ONTAP Discussions

If a filer has identical disks, why use more than 1 aggregate?

NOWNOWNOW
3,246 Views

Hi

Assuming you had a new filer (running ONTAP 😎 delivered with all identical disks, is it best to put them all into one aggregate? If not, what would be the reasons for using two or more?

Cheers,

Richard.

4 REPLIES 4

aborzenkov
3,246 Views

Resiliency? Do not put all eggs in one basket? ☺

rmharwood
3,246 Views

There are aggregate size limitations, depending upon filer model and OS version. Having separate aggregates also ensures that you can separate workloads (volumes) that demand a lot of disk I/O. I suppose if your aggregate is mirrored you should consider that deltas are likely to be larger and rebuild times would be higher, otherwise there seems to be little perceived benefit in having multiple aggregates...

Richard

Sebastian_Goetze
3,246 Views

In addition to what the others already mentioned it's best practice to have a separate root aggregate, if you have enough disks available. Reason being, that there's a chance, although unlikely, that the aggregate containing the root vol has to be wafliron-ed.

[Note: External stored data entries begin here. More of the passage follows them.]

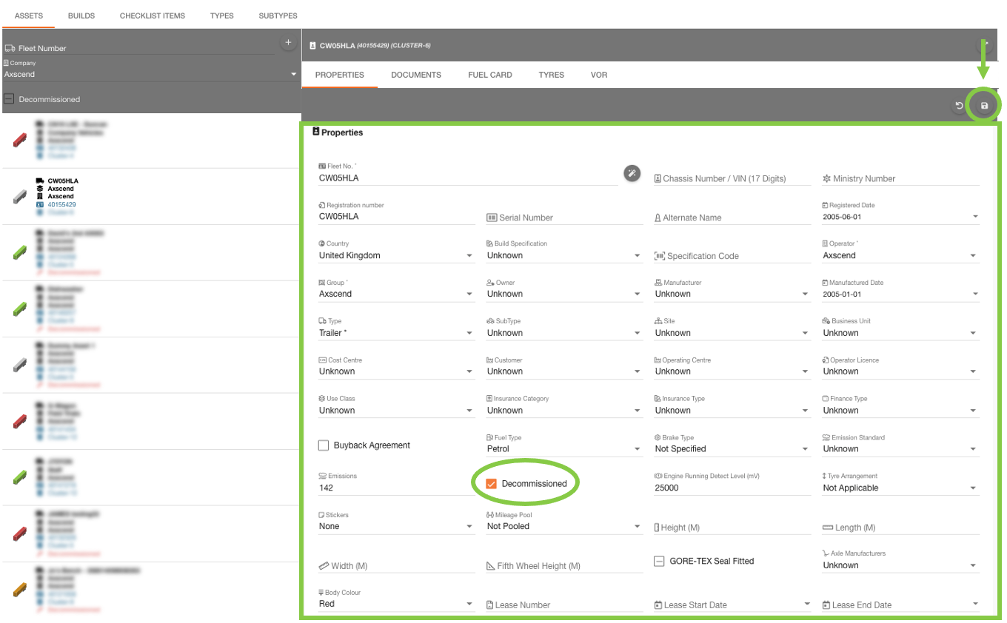Viewport: 1007px width, 623px height.
Task: Toggle the GORE-TEX Seal Fitted checkbox
Action: coord(659,562)
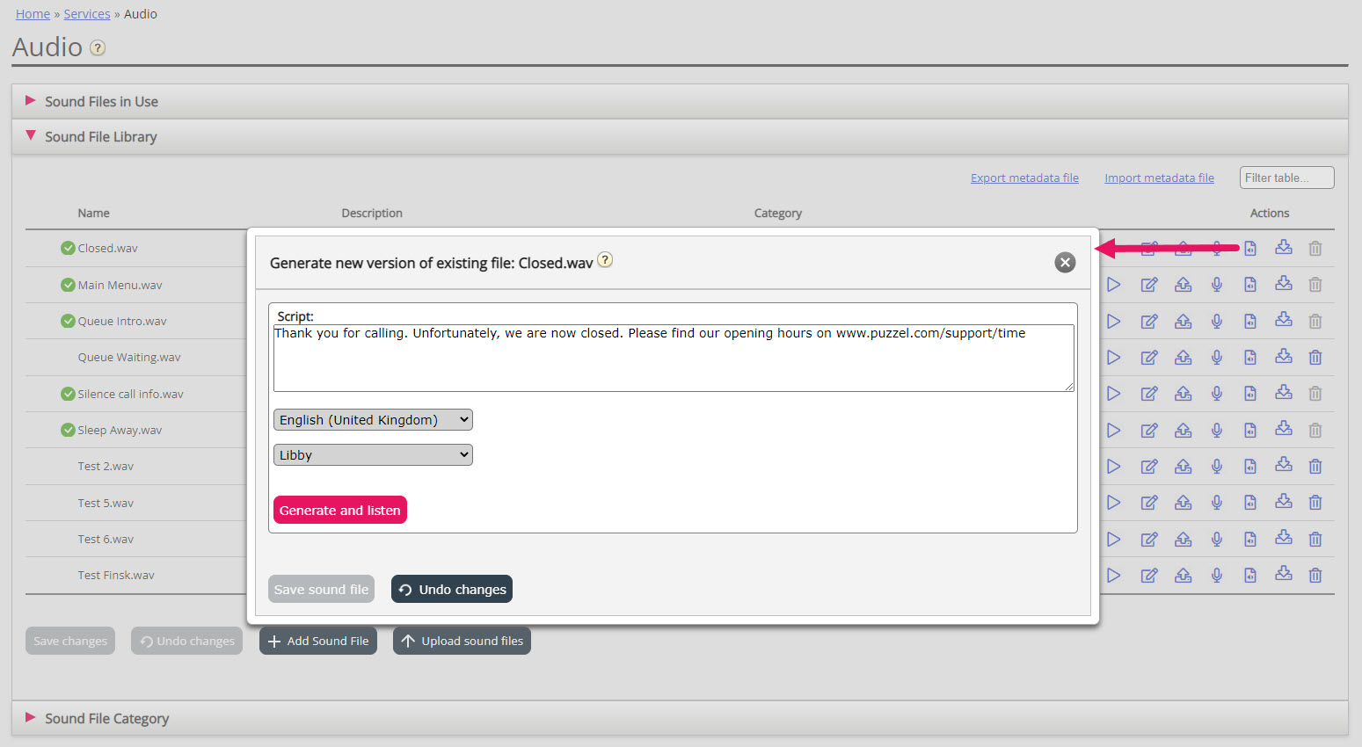Open the English (United Kingdom) language dropdown
1362x747 pixels.
click(x=373, y=420)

Filer would be unavailable until finished... So with a 'small' root aggr (aggr containing the root vol), this unlikely event would nonetheless be dealt with 'quickly'.

Also there could be different aggr options, like stuff you want to SyncMirror (and stuff you don't want to be mirrored (??...), or (more likely) SnapLock (not yet available on ONTAP 8, though).

Other than that, I'm all for aggrs as big as they can be, with RGs as big as they reasonably can be (balanced!! i.e. all RGs the same, if at all possible).

Sebastian

RichardSopp
3,246 Views

Further to the points already discussed - larger storage pools (aggregates) will improve the overall efficiency / utilization rate of your enironment rather than having islands of unused space that are locked in smaller aggregates; it gives you the opportunity to consolidate remianing free space in a much larger pool.

Another reason for segregating aggregates is to make capacity planning easier for replication.  In complex environments where you may have a requirement to replicate only a portion of a storage system it may be easier to split your replicated and non-replicated volumes by aggregate.  This is particularly useful when you are adding more drives on the source to add more drives in the equivalent aggregate on the destination system; and / or you have a set of complex fan-in or fan-out replication requirements.